*Aufgabe*: Gib die Zeilen von der Zeile mit "This screenshot has height=725, width=1568." bis zur Zeile mit "pyautogui.click(x=603, y=643)", beide eingeschlossen, als CSV mit den zwei Spalten anweisung und ergebnis wieder. Jede Anweisung bekommt eine CSV-Zeile, in der ihr Text und ihre Antwort je in einem Feld in Anführungszeichen stehen, Zeilenumbrüche werden zu Leerzeichen, und Bilder lässt du weg.

*Datenauszug*:
______________________________
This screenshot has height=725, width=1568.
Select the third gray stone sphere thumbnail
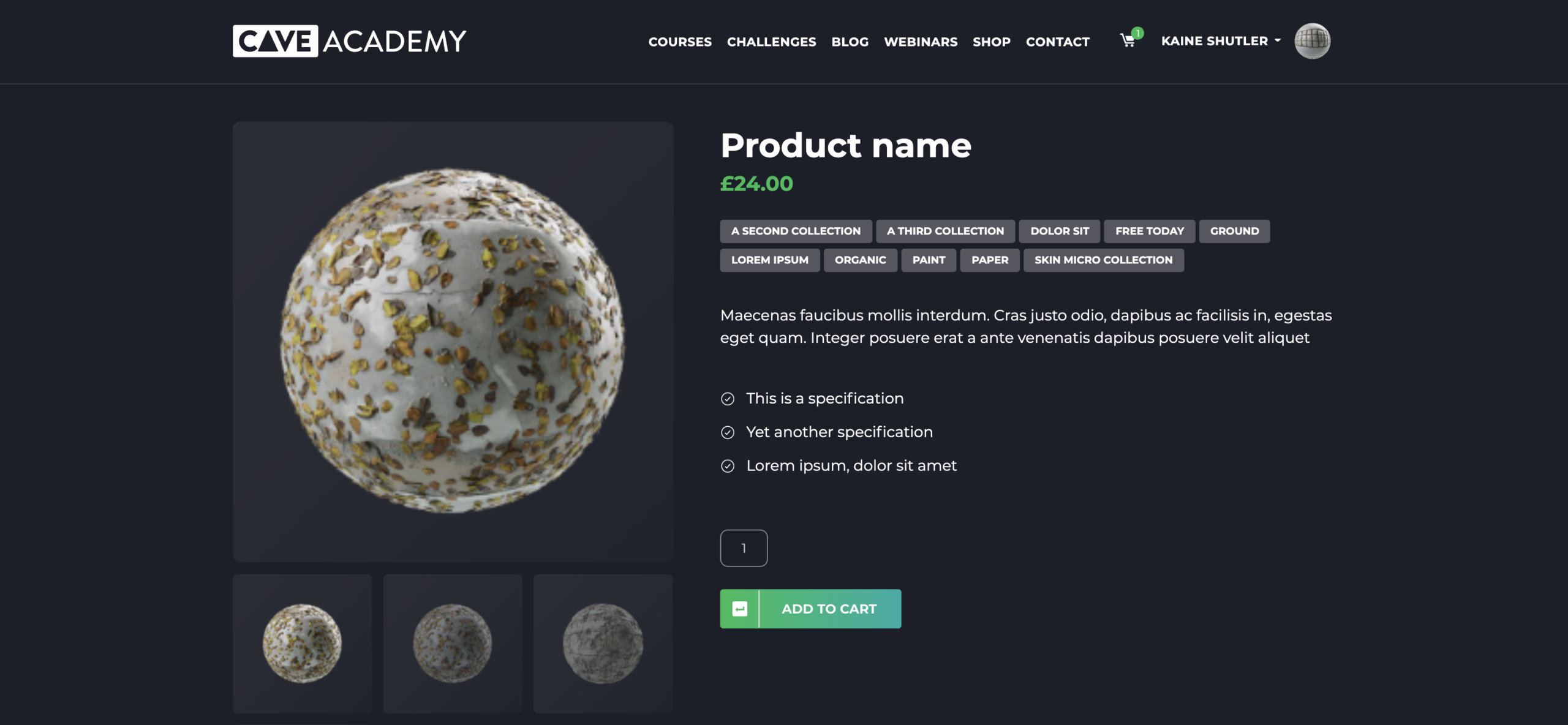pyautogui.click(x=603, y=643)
______________________________
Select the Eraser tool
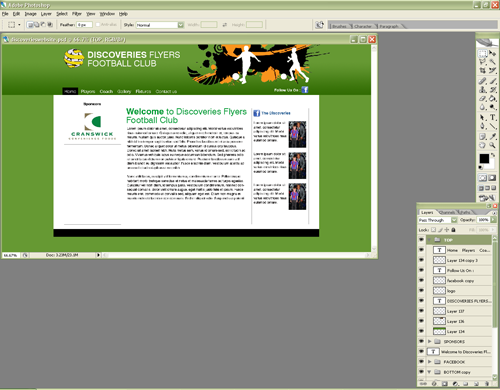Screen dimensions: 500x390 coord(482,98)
______________________________
*Endgültige Antwort*:
anweisung,ergebnis
"This screenshot has height=725, width=1568. Select the third gray stone sphere thumbnail","pyautogui.click(x=603, y=643)"